The Baron is a bit kinder and gentler here — or at least his ambitions are more rational and more focused. Hammer were building an effective Frankenstein mythology and made the Baron sort of a cross between protagonist and antihero. Here he is on the verge of having his genius and ambition result in real positive change. He’s still the same ruthless, egotistical bastard, but Revenge shows that he could be capable of true good… if things didn’t always seem to go wrong all the time. This movie is frustrating solely because everything would have worked out fine if everyone had just listened to Baron Frankenstein. Karl’s brain is ultimately damaged because he doesn’t give it time to heal and panics, fleeing his hospital bed with the help of the sensitive but ill-informed Margaret, the nurse he’s in love with. Karl’s brain goes haywire; it becomes convinced he’s paralyzed again and the ensuing trauma makes him completely homicidal.
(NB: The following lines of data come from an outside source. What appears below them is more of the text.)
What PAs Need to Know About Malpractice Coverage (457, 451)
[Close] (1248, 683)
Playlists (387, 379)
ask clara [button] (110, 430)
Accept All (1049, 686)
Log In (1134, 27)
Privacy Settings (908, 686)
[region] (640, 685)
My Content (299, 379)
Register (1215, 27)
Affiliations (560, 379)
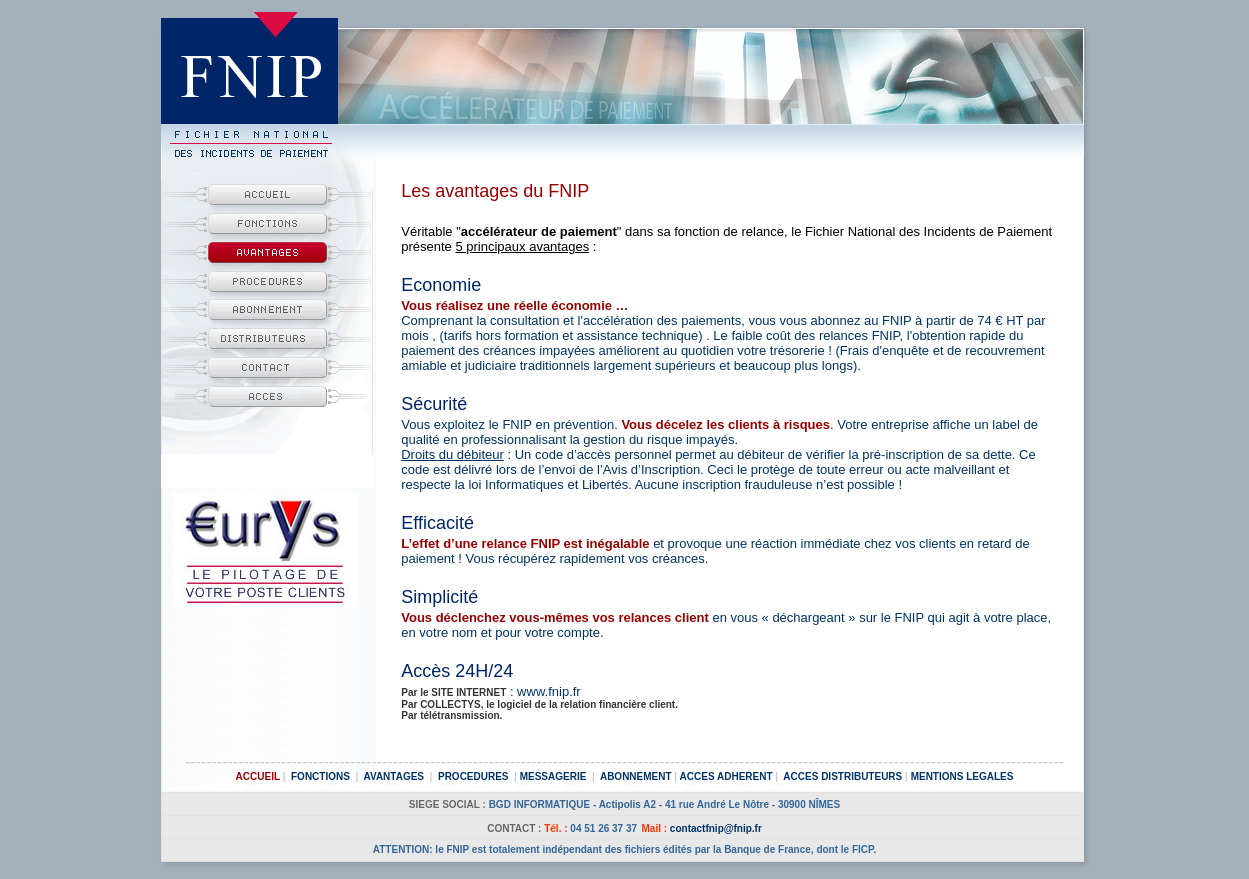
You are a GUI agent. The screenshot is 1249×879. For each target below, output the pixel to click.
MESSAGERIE (553, 776)
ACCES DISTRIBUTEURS (842, 776)
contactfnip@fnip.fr (716, 828)
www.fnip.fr (549, 691)
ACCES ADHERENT (726, 776)
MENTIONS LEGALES (962, 776)
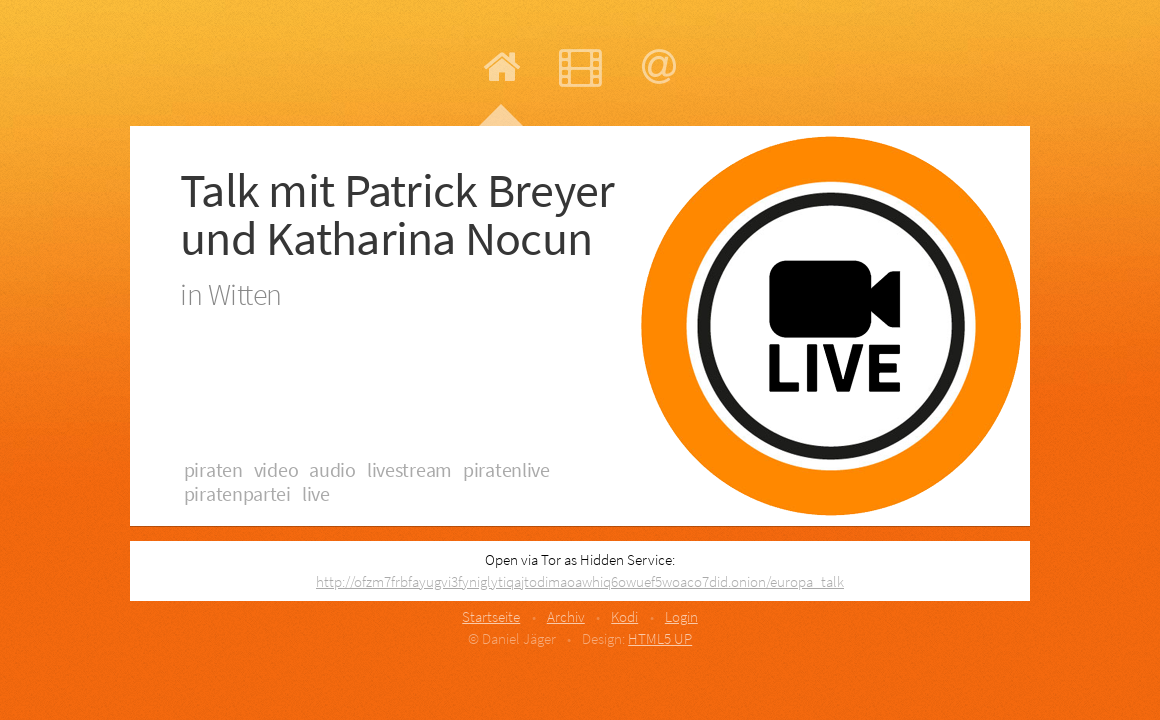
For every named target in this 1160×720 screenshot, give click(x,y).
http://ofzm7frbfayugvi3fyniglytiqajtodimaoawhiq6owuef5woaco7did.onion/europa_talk (580, 581)
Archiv (566, 616)
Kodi (624, 616)
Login (681, 616)
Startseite (491, 616)
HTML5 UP (660, 638)
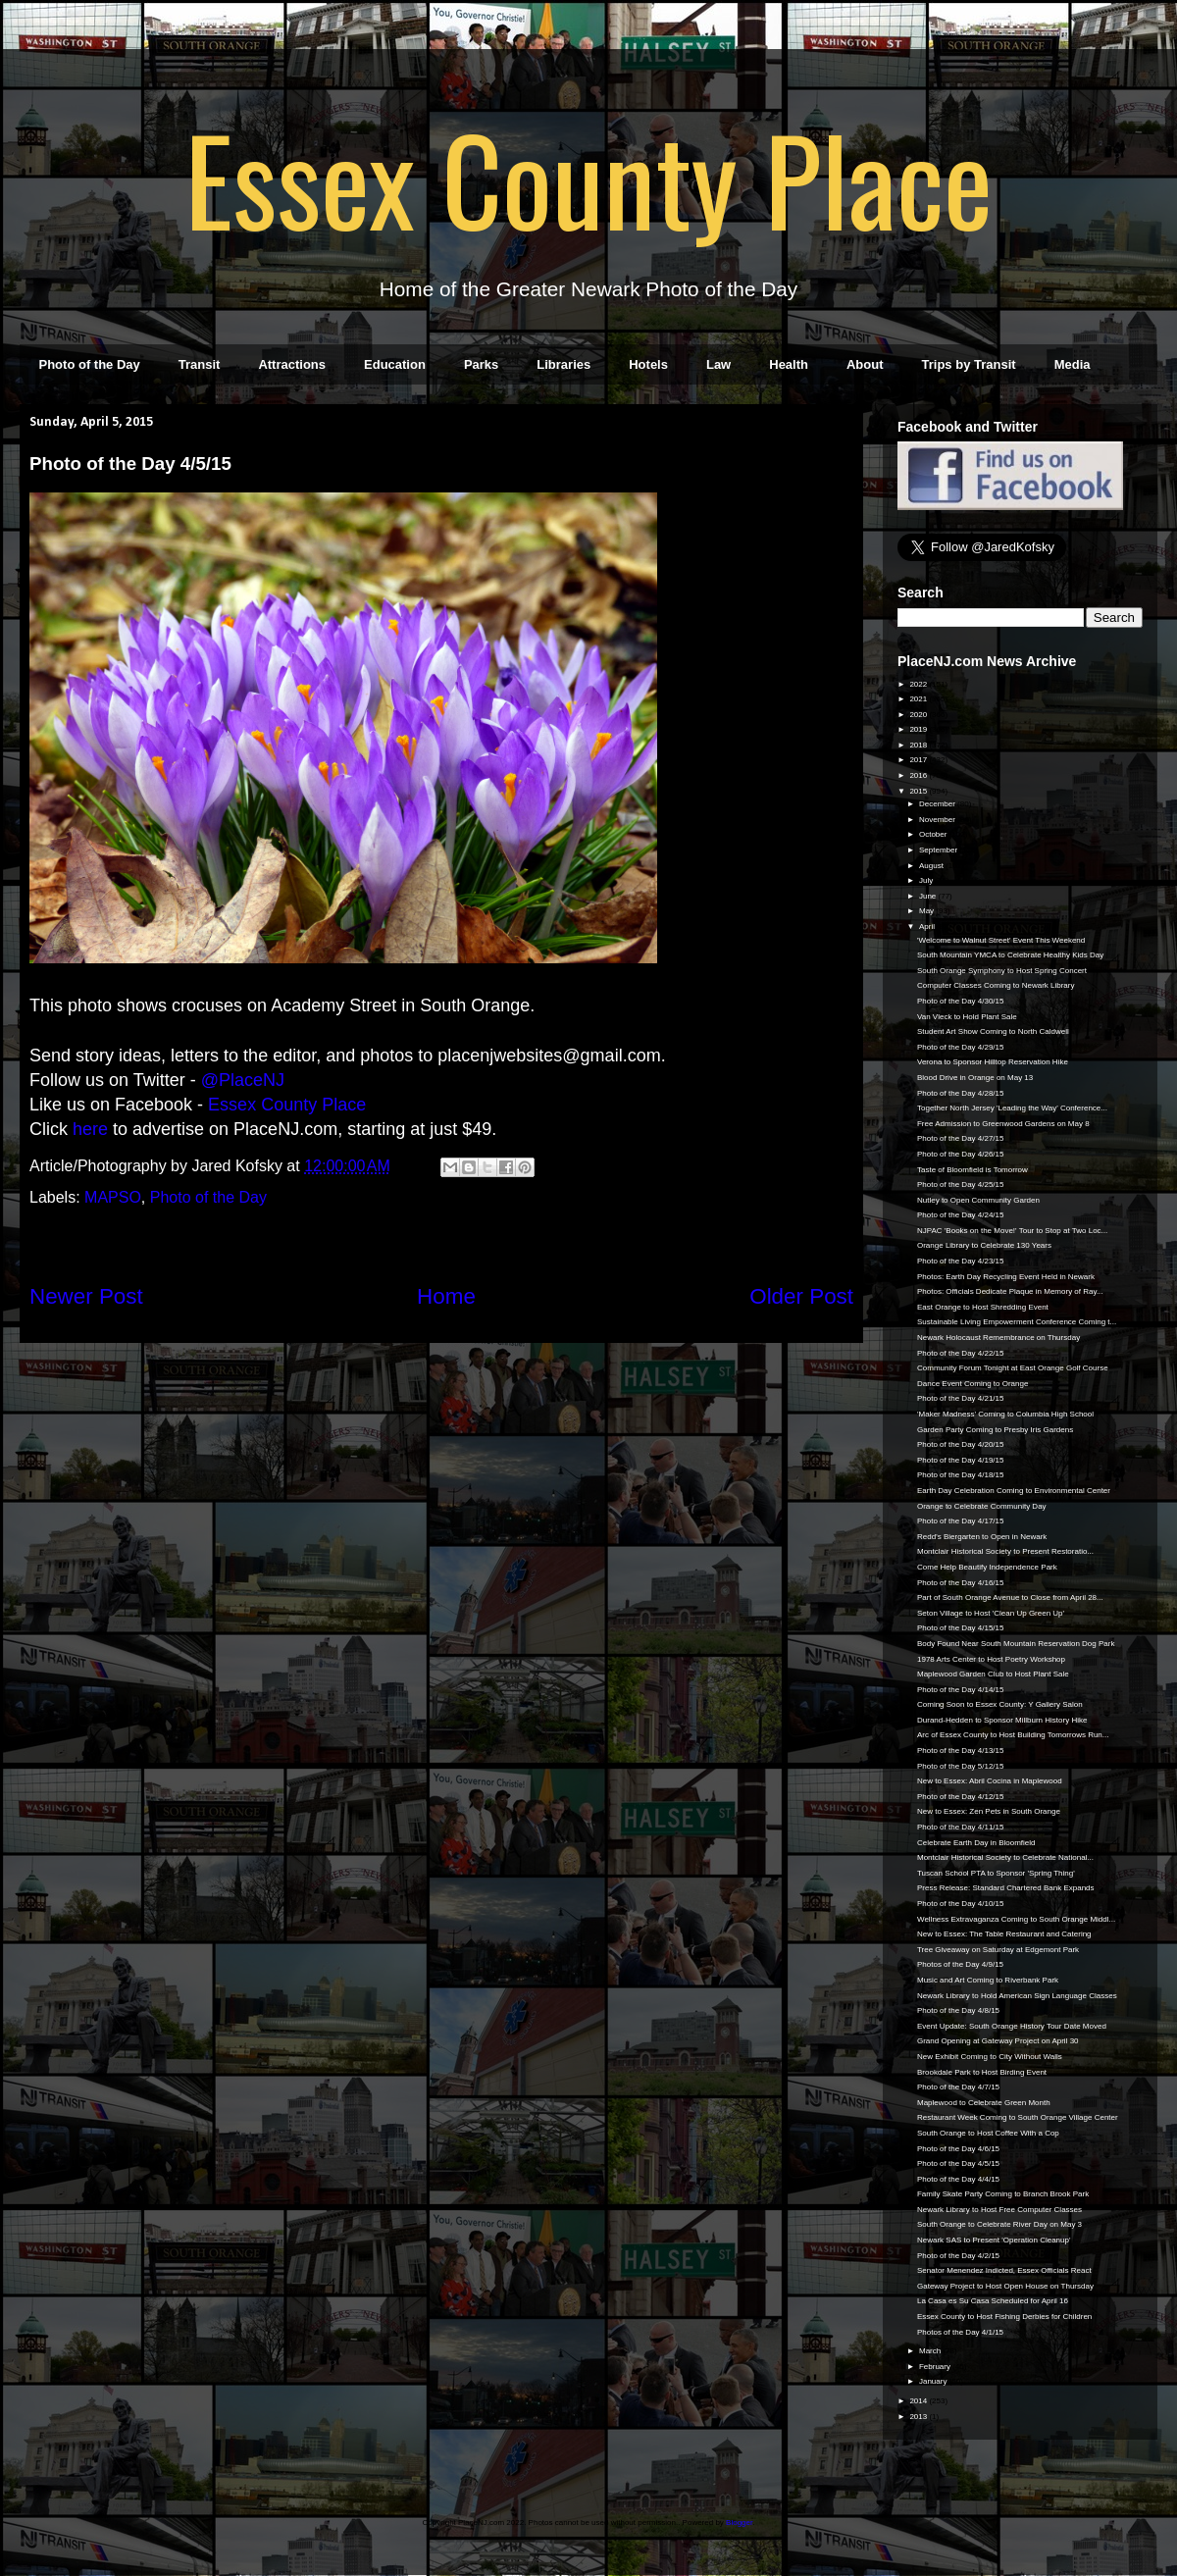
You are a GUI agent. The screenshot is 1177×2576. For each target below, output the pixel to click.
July (927, 880)
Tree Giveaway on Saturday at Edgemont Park (998, 1949)
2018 (919, 745)
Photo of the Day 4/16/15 (960, 1582)
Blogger (739, 2522)
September (939, 850)
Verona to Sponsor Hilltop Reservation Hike (992, 1061)
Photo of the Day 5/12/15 (960, 1766)
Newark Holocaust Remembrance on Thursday (998, 1337)
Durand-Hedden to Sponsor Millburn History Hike (1002, 1720)
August (932, 865)
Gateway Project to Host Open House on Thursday (1005, 2286)
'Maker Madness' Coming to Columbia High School (1005, 1414)
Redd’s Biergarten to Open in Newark (982, 1536)
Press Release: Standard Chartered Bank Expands (1006, 1887)
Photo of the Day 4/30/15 (960, 1001)
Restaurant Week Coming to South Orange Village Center (1017, 2117)
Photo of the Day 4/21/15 (960, 1398)
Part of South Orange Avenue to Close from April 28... (1010, 1597)
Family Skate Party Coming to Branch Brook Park (1003, 2194)
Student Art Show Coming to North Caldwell (993, 1031)
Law (718, 364)
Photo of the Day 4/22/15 (960, 1353)
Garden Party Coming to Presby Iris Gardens (995, 1429)
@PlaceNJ (242, 1080)
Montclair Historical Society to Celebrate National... (1005, 1857)
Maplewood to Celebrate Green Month (983, 2102)
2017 (919, 759)
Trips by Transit (969, 364)
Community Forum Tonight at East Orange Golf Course (1012, 1368)
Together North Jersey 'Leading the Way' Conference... (1012, 1108)
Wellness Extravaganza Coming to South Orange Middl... (1016, 1919)
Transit (200, 364)
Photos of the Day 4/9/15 (960, 1964)
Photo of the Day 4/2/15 (958, 2255)
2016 (919, 775)
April (928, 926)
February (935, 2366)
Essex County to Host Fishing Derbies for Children (1004, 2316)
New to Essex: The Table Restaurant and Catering (1004, 1934)
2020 (919, 714)
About (865, 364)
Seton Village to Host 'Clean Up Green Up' (990, 1613)
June (929, 896)
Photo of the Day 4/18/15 (960, 1474)
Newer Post (86, 1296)
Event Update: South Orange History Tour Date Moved (1011, 2026)
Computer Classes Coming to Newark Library (996, 985)
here (90, 1129)
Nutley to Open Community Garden (978, 1200)
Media (1072, 364)
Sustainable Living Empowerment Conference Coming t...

It’s perhaps strange that Revenge of Frankenstein doesn’t even really have a monster in it. Karl fills the quota for “deformed assistant,” but he’s a sympathetic figure, arguably more so than any of Universal’s monsters. He also never really has an overly monstrous appearance and his transformation is not from a pile of corpses into a shuffling monster, but from a damaged human into a whole one. Hammer would use this formula again for later films in the series like Frankenstein Created Woman. Christopher Lee’s absence is not even felt, because he and Cushing teamed up for The Horror of Dracula, though the rest of the team is present: director Terence Fisher, writer Jimmy Sangster, cinematographer Jack Asher, designer Bernard Robinson, and so on.
This second film maintains several of the important themes of the first. Frankenstein is closely bonded with a male doctor — in this case, Hans Cleve (Hammer regular Francis Matthews of Dracula, Price of Darkness) — and seems completely uninterested in the female gender. There are also numerous class issues. Dr. “Stein,” Frankenstein’s less than clever pseudonym, refuses to join a local organization of wealthy doctors and willingly switches between upper class patients and charity treatment at a local hospital. Of course, this charity has an ulterior motive — experimentation — but the snub puts him on the wrong side of the powers that be and cause them to be suspicious of his actions and watch him closely.
But out of all the reasons to watch The Revenge of Frankenstein, probably the most important is its totally bonkers conclusion. Spoilers in the next few sentences: Baron Frankenstein is beaten to death by hysterical hospital patients, but he escapes death YET AGAIN. Hans removes the good doctor’s brain, so he can transplant it into a new body that mystifyingly resembles Peter Cushing and show the authorities Frankenstein’s corpse to get them off the doctor’s trail to make future experiments easier. And… drumroll… of course, Frankenstein himself planned this all in advance. So obviously, if you like Frankenstein films, Peter Cushing, or movies with amazing yet improbably endings, you owe it to yourself to give this a chance. You can find it on DVD and it’s a great choice for the Halloween season.